More than 85% of everything bought in the UK is carried by a truck at some stage in the supply chain. The road freight industry and its associated warehousing operations employ more than 2.2 million people and are a vital part of the UK economy.

Mr Burnett added: "Our industry is the life blood of our economy. The Government can and must do more to help with this driver shortage crisis. Its failure to do so is now posing a real threat to the UK's economic recovery."

The RHA is undertaking intensive lobbying of MPs this week as part of its first ever National Love a Lorry Week . The industry will also be holding many events across the UK to draw attention to the problem.

A spokesman for the Department for Business, Innovation and Skills said that the Trailblazer programme has seen more than 1,200 employers already helping to design apprenticeship training standards to meet the demands of their workplace.
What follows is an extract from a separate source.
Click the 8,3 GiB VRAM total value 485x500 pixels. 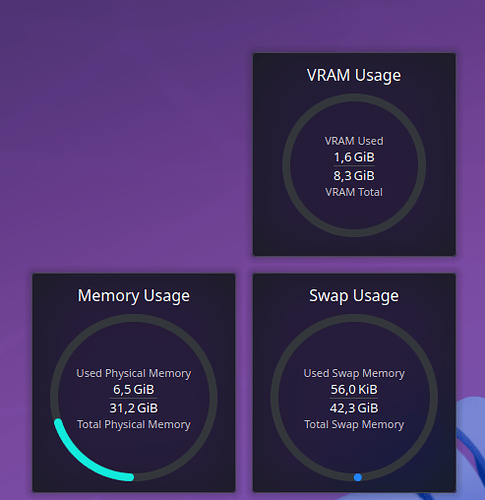pos(354,176)
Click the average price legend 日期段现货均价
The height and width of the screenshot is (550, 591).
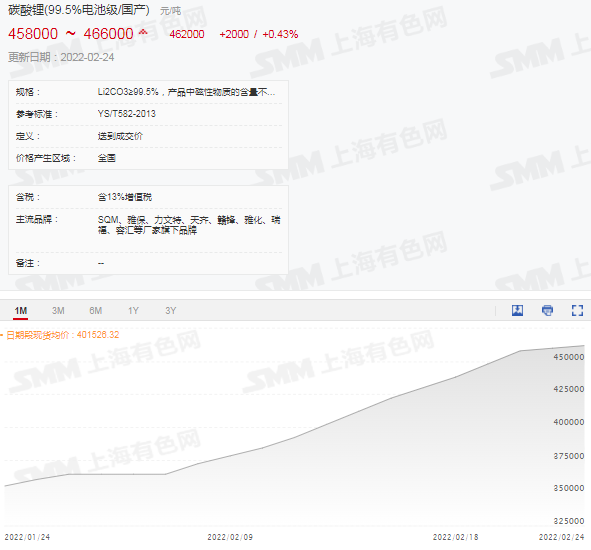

Trailblazers are groups of employers working together to develop an apprenticeship standard for a particular occupation.

The spokesman added: "There are 187 standards already in place, covering industries from dentistry to aerospace."

Apprenticeship standards must meet minimum requirements for levels and quality of training.

"We are still working closely with the Logistics Trailblazer group and have provided feedback to help them develop their LGV (Large Goods Vehicle) Driver apprenticeship standard."

The Government is committed to delivering three million apprenticeship starts by 2020, the spokesman added.